Copy the lines from the one containing "Task: Select the" through the end of the material, inclusive, with "bracelet" renamed to "necklace" and everything else left unchanged. Leave the pictures out of your answer.

-- start of RECORDS SUPPLIED --

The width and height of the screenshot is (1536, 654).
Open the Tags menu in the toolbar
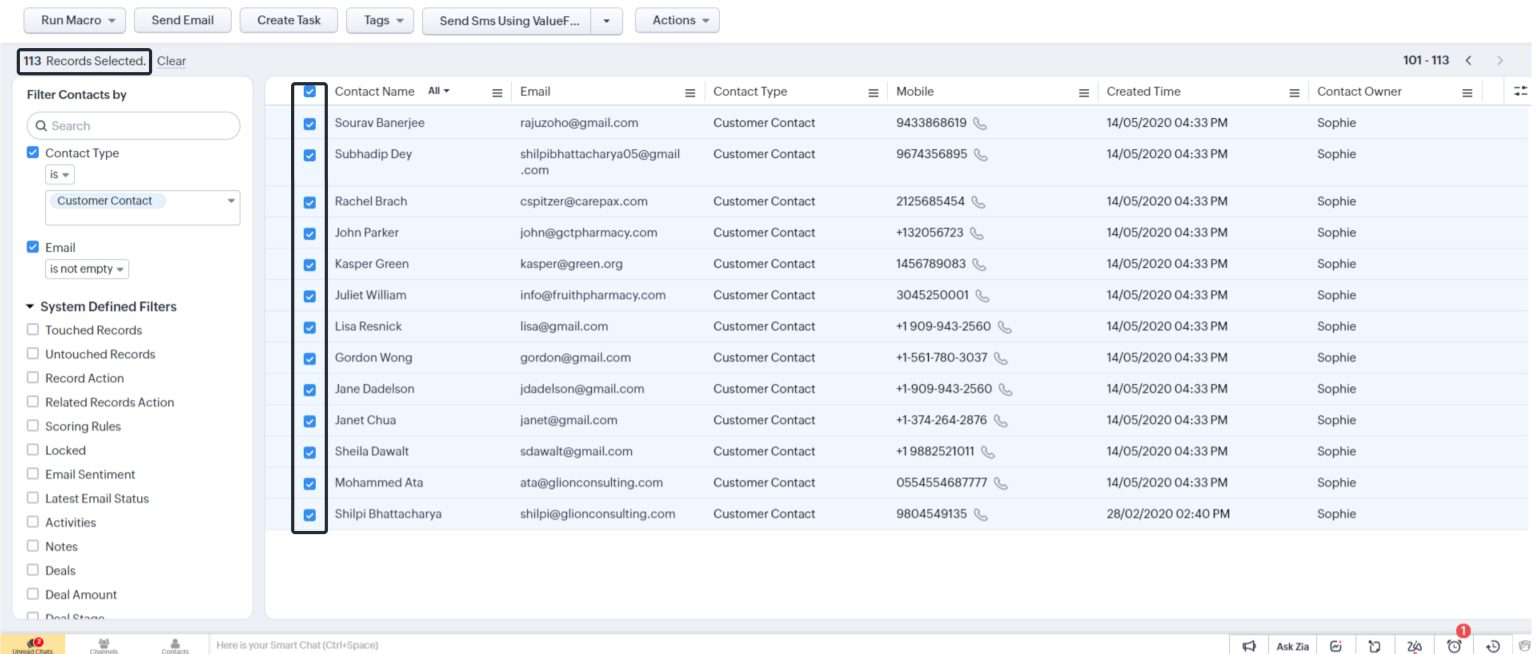(380, 20)
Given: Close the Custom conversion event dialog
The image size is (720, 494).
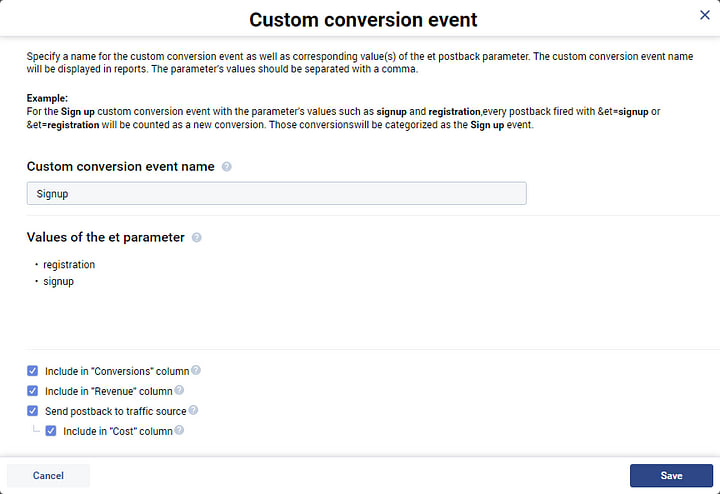Looking at the screenshot, I should pos(704,15).
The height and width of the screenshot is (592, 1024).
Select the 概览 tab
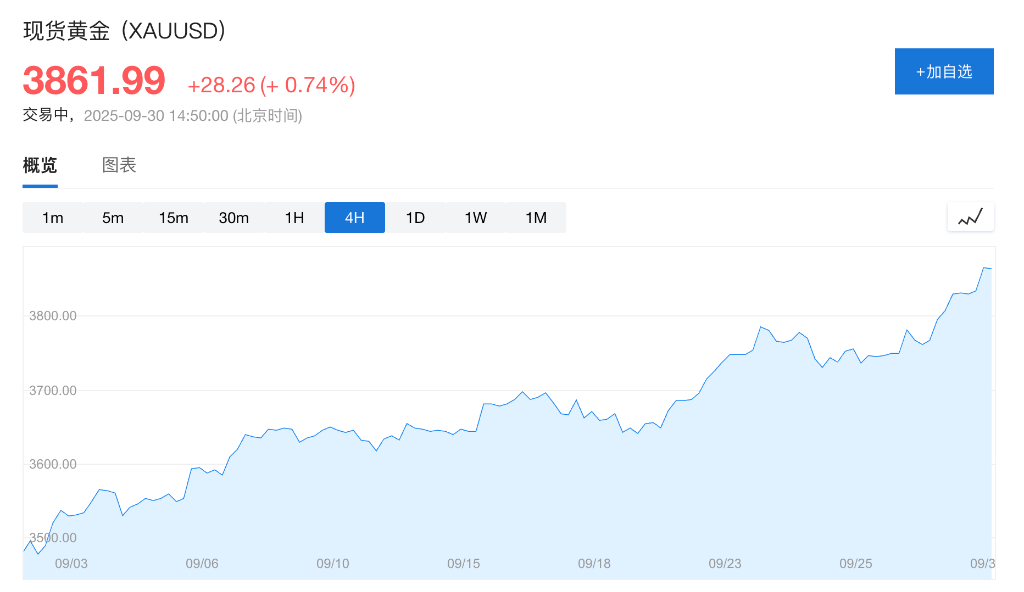38,165
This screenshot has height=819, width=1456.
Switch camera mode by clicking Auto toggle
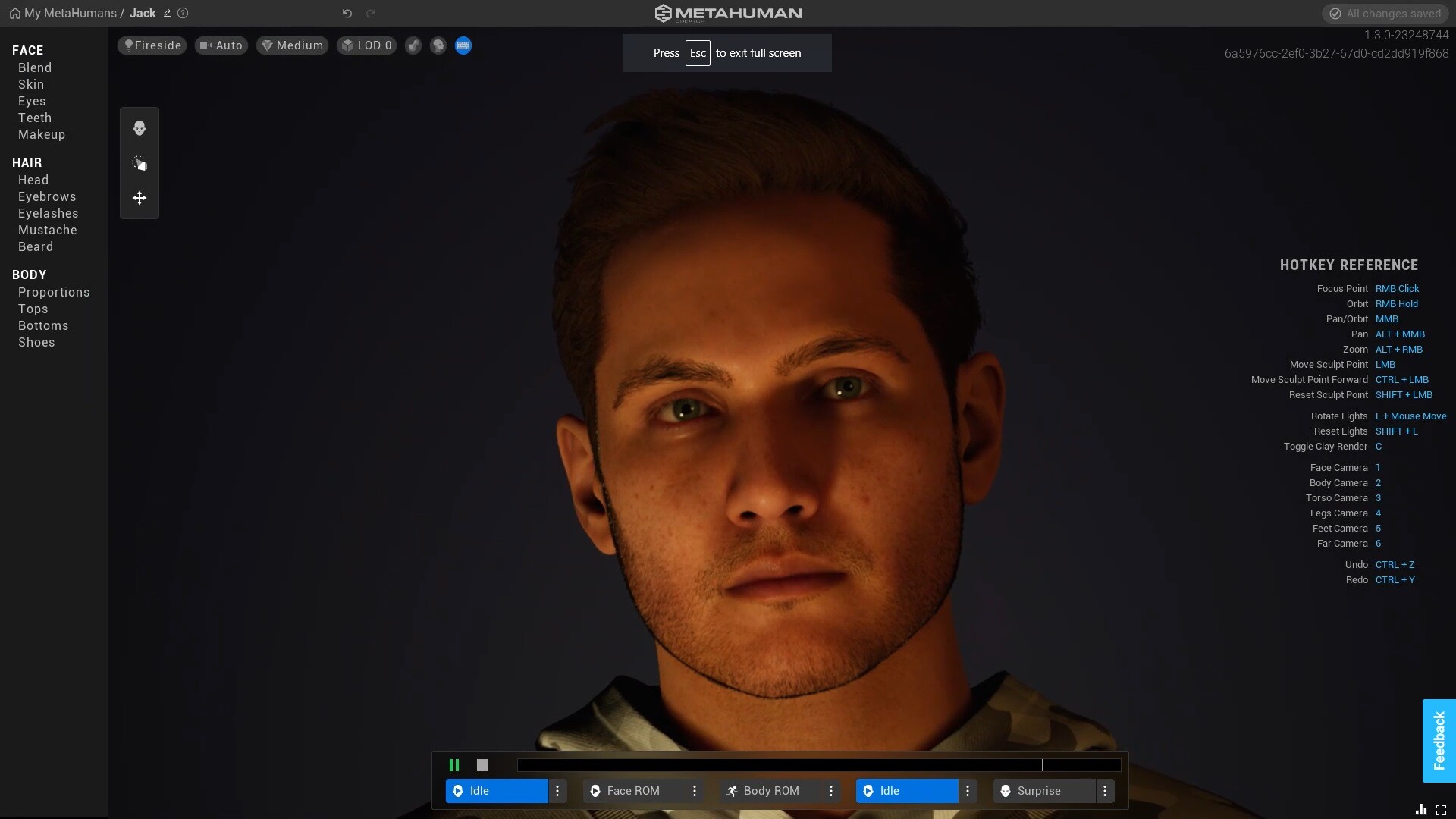tap(221, 46)
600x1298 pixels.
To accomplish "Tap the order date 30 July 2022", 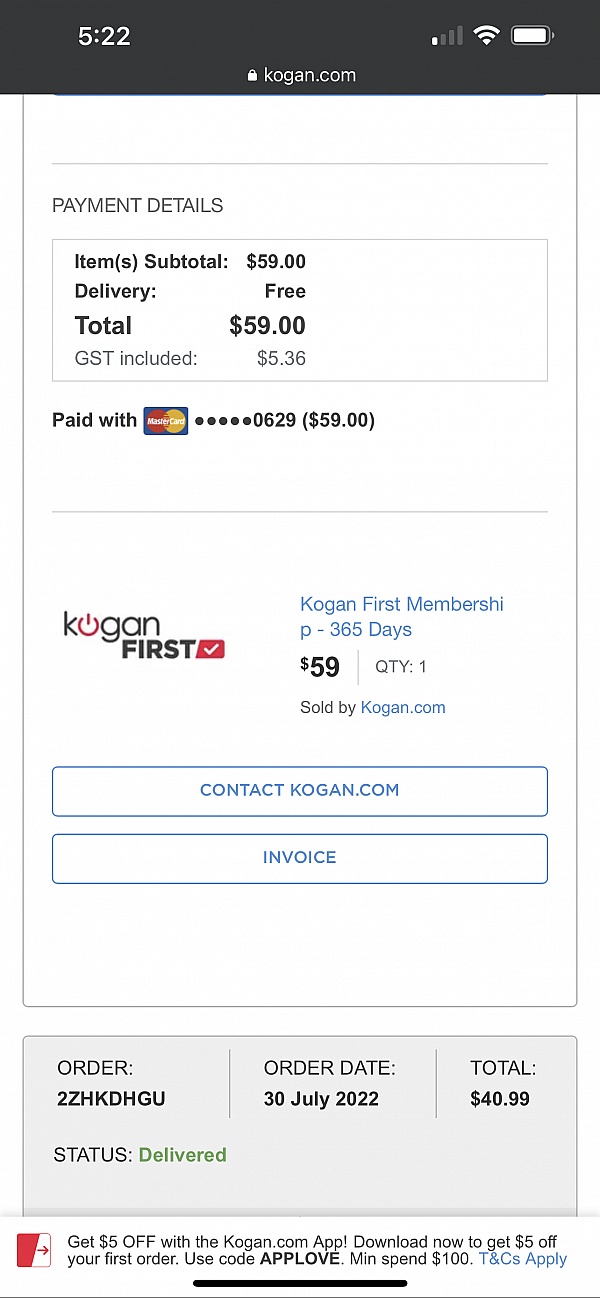I will (321, 1099).
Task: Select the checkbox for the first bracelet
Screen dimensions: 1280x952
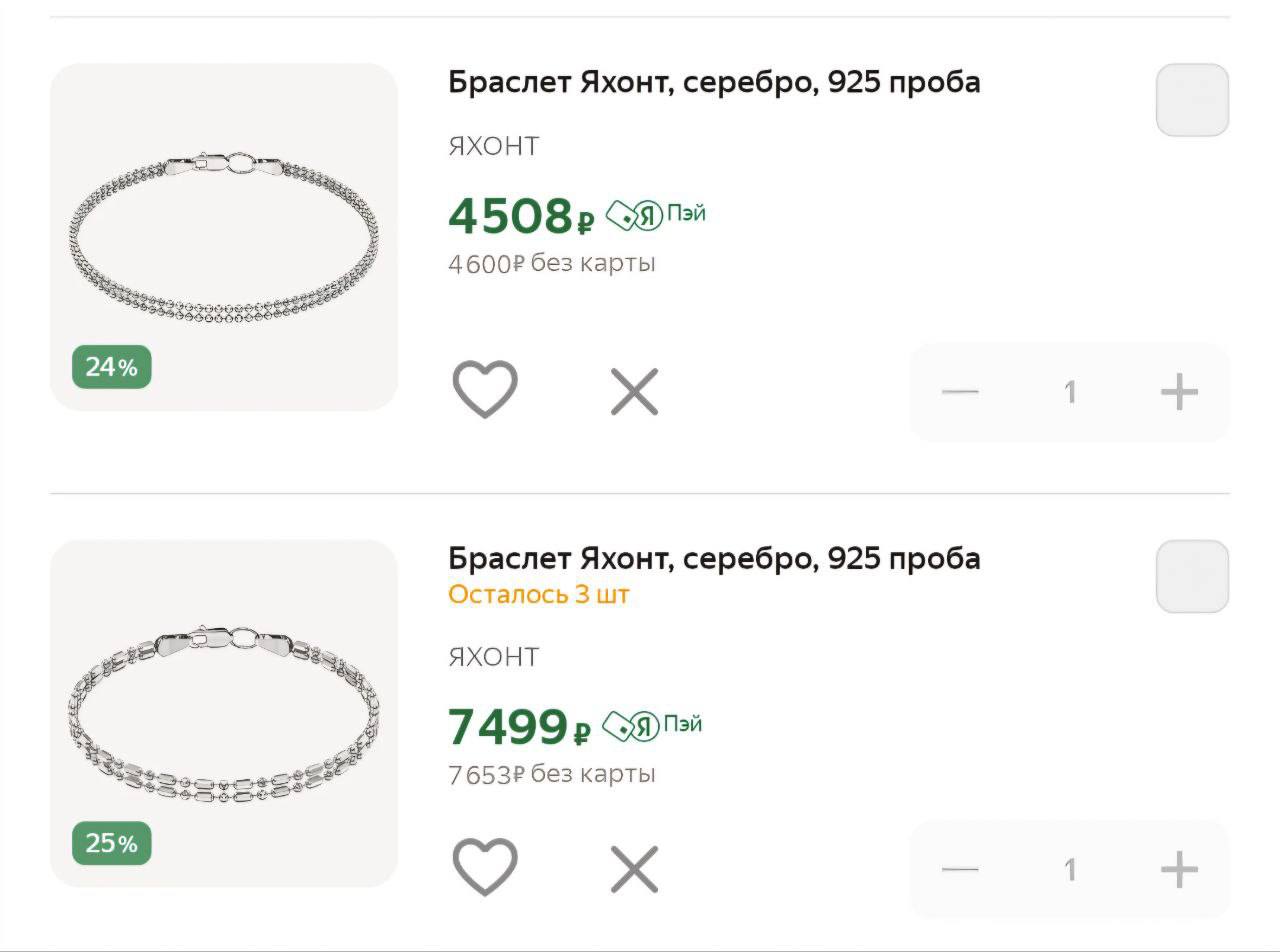Action: (1192, 101)
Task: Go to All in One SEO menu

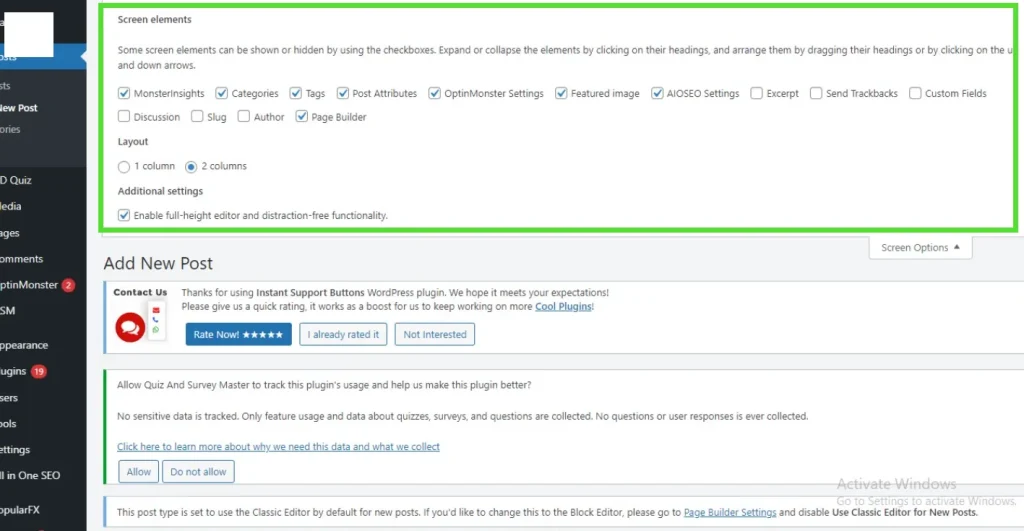Action: [30, 476]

-- end of RECORDS SUPPLIED --

- TASK SOLUTION:
Task: Select the checkbox for the first necklace
Screen dimensions: 1280x952
Action: (1192, 101)
Task: Go to All in One SEO menu

Action: [30, 476]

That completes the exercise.